Posts tagged “bullshit”

Steve Portigal, we have a special gift in store for you.

I received a Verizon promotion recently, the text on a white box over pale gray stripes on the background of the card (think of a linen suit that Gatsby might have worn). Flip it open and it reads

Come into your local
Verizone Wireless Communications Store
and leave with a Loyalty Credit.

New 2-year agreement required

This cracked us up around here; it reads like a typographic version of the ad speak so beautifully parodied by SNL and the Simpsons, where a smarmy announcer trumpets a ridiculous claim and a fast-talking serious voice denies that claim immediately: Blammo will Save Your Life!saving-of-life-not-guaranteed.

I’ll get a Loyalty Credit (? turns out that means $30) if I sign up for two more years? Nice to be offered the chance to demonstrate my loyalty in order to get some reward. The presentation suggests I am being rewarded for actual loyalty, something that has already happened, but in fact, they are rewarding for future loyalty, because that’s what a company actually cares about! What have you done for me lately!

Crack This!

Fast Company looks at marketing/research/culture proto-guru Clotaire Rapaille and observes “the conversation reinforces what I’d come to suspect: Rapaille is 25% substance and 75% shtick.”

It’s a good piece especially because it challenges the validity/myth/efficacy of a powerful and popular media figure er um I mean consultant. For those of us who aren’t clients, all we see is that 75%, and frankly, that shtick has made my skin crawl for a long time. I really like that simple analysis because it reminds me that one can be an intolerable asshole and still have something valid to say. In fact, for some people, your message carries more weight if you are intolerable when you deliver it. That’s not to my taste, but I guess it works for him.

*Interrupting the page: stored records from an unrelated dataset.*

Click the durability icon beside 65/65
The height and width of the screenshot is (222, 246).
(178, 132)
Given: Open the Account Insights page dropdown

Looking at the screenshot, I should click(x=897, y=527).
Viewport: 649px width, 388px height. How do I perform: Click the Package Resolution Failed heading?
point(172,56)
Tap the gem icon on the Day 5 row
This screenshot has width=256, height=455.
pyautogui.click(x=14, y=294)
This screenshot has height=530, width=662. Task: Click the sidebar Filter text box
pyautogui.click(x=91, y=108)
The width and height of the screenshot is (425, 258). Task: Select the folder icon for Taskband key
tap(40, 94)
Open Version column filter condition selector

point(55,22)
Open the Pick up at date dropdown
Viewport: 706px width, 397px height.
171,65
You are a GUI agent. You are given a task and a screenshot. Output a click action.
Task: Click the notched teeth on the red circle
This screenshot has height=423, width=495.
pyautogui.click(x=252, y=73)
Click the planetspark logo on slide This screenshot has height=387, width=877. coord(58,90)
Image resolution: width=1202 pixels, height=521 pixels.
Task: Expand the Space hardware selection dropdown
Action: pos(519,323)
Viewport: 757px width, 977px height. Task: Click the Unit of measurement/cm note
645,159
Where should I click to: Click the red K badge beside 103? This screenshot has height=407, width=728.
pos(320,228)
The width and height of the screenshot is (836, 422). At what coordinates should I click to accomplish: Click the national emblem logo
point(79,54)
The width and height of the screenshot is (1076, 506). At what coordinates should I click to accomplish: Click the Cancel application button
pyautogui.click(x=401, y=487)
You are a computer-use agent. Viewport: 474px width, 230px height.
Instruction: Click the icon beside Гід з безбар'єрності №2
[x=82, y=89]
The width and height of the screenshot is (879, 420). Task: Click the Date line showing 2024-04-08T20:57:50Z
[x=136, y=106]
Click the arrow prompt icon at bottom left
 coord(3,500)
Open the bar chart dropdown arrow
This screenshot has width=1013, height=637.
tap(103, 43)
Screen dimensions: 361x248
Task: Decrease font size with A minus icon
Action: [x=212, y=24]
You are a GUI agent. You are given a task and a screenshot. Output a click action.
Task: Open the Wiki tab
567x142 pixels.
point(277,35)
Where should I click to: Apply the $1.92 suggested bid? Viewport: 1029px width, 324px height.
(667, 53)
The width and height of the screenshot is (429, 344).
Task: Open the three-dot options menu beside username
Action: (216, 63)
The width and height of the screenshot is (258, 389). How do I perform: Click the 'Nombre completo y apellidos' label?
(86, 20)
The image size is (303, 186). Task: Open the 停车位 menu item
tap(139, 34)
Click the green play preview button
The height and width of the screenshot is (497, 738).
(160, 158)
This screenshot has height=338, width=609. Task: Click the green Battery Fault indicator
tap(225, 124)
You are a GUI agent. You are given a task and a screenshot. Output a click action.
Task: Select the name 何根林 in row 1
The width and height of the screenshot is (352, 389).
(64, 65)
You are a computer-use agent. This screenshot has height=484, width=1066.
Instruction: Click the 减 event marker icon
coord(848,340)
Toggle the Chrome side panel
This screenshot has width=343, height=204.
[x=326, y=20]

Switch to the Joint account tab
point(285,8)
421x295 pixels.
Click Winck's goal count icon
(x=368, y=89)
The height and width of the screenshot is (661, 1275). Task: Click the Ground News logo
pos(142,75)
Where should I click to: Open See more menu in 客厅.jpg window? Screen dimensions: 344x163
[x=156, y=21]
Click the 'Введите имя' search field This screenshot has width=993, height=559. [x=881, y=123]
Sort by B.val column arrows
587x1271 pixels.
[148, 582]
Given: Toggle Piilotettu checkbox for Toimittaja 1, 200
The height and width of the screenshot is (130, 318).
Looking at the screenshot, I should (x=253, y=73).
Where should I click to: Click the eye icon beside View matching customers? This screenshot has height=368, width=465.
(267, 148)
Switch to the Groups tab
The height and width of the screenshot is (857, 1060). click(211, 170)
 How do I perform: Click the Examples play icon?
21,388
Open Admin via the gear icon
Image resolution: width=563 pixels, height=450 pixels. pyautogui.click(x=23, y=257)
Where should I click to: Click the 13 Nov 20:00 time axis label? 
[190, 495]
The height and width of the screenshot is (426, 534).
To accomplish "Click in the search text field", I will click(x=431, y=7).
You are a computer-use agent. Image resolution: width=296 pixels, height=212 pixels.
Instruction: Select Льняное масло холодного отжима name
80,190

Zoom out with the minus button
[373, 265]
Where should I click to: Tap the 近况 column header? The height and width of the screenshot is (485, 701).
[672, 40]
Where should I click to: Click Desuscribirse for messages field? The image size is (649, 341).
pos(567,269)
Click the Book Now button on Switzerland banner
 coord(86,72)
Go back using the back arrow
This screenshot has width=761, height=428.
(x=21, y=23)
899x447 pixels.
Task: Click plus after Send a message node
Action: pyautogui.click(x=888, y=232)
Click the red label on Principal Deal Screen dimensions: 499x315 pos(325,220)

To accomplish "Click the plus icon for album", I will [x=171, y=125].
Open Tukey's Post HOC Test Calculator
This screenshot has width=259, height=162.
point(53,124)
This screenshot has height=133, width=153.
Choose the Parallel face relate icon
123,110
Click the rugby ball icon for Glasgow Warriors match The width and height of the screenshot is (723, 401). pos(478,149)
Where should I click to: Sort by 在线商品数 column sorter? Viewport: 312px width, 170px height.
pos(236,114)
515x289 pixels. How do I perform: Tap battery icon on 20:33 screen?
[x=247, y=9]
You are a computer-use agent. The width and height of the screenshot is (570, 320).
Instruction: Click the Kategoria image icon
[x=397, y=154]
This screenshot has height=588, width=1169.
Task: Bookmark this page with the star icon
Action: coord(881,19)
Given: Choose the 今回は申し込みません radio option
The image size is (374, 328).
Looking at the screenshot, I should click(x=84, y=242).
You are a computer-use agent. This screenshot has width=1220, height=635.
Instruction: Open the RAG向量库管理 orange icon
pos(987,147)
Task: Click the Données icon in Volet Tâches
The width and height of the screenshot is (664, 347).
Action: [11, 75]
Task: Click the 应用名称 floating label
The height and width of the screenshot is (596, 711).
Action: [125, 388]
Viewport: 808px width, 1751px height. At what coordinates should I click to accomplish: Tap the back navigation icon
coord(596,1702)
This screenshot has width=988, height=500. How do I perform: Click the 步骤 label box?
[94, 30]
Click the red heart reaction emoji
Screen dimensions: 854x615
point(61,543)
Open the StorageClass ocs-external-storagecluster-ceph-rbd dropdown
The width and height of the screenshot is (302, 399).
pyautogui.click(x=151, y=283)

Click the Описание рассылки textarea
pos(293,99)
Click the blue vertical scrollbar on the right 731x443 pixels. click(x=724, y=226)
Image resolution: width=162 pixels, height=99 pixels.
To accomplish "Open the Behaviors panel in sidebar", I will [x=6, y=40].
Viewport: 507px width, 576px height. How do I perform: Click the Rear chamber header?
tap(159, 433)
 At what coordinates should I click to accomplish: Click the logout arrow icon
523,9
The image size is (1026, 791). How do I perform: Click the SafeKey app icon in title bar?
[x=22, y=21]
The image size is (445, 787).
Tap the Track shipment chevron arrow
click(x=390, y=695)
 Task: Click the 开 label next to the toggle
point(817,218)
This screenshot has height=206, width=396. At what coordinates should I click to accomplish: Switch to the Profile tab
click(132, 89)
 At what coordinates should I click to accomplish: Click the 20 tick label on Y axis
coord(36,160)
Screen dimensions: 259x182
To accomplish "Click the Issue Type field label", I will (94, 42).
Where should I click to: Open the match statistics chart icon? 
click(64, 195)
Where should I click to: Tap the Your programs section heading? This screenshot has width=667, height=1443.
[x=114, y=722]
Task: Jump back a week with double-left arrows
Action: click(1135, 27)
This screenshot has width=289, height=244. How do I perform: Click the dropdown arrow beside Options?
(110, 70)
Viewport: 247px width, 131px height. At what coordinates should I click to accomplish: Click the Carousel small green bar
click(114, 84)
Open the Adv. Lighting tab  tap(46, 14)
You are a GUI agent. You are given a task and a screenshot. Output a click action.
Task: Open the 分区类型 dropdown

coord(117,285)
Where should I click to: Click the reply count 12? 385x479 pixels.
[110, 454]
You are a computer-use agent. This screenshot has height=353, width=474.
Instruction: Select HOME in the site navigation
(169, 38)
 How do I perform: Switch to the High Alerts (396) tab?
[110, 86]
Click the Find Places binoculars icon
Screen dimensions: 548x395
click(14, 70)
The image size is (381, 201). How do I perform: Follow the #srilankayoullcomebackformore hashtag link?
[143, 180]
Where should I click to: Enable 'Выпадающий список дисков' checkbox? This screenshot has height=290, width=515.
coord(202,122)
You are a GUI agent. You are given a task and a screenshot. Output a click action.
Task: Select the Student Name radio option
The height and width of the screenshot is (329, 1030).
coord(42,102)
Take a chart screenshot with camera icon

Rapaille subscribes to the triune brain theory, which describes three distinct brains: the cortex, limbic, and reptilian. Beneath the cortex, the seat of logic and reason, is the limbic, which houses emotions. Camouflaged underneath those is Rapaille’s baby–the reptilian–the layer wired by our biological primal needs like sex, reproduction, and survival.

And gee, only yesterday the Simpsons (in an old-timey episode) had a character describing his reaction as going from “sanguine to bilious.” Humours, triune brain, whatever!

Noise sans signal about stickers

Bullshit punditry from 37signals

Call off the expensive market research and fire the analysts and consultants.

Here’s a great way to find out if a company that makes physical products respects their products and their customers: if there’s a sticker on the product, and it peels off cleanly (and without tearing), then they’re a respectful company. If it tears or leaves sticky residue that you need to scrape off with a razor, then they don’t.

It’s that simple.

What is the ridiculous need to make a big noise by oversimplifying something to the point of absolute stupidity? Stickers are the only measure? It’d be great to suggest this as an interesting indicator of the user-centric nature of a business, but the overboarding is silly, falsely passionate, and hurts useful (and actionable) discourse. The little diatribe is poorly written, to boot. Is the reader the company (who should fire their consultants) or the annoyed consumer (who has no consultants to fire)?

I’m reminded (unhappily) of a previous rabble-rousing-yet-shallow battle cry against flip-charts.

As the Simpsons cynically told us:
Lisa: This is madness. He’s just peddling a bunch of easy answers.
Carl: And how!

Wired News: Netflix Critics Slam ‘Throttling’

This is creepy

Netflix typically sends about 13 movies per month to Villanueva’s home in Warren, Michigan — down from the 18 to 22 DVDs he once received before the company’s automated system identified him as a heavy renter and began delaying his shipments to protect its profits.

The same Netflix formula also shoves Villanueva to the back of the line for the most-wanted DVDs, so the service can send those popular flicks to new subscribers and infrequent renters.

The little-known practice, called ‘throttling’ by critics, means Netflix customers who pay the same price for the same service are often treated differently, depending on their rental patterns.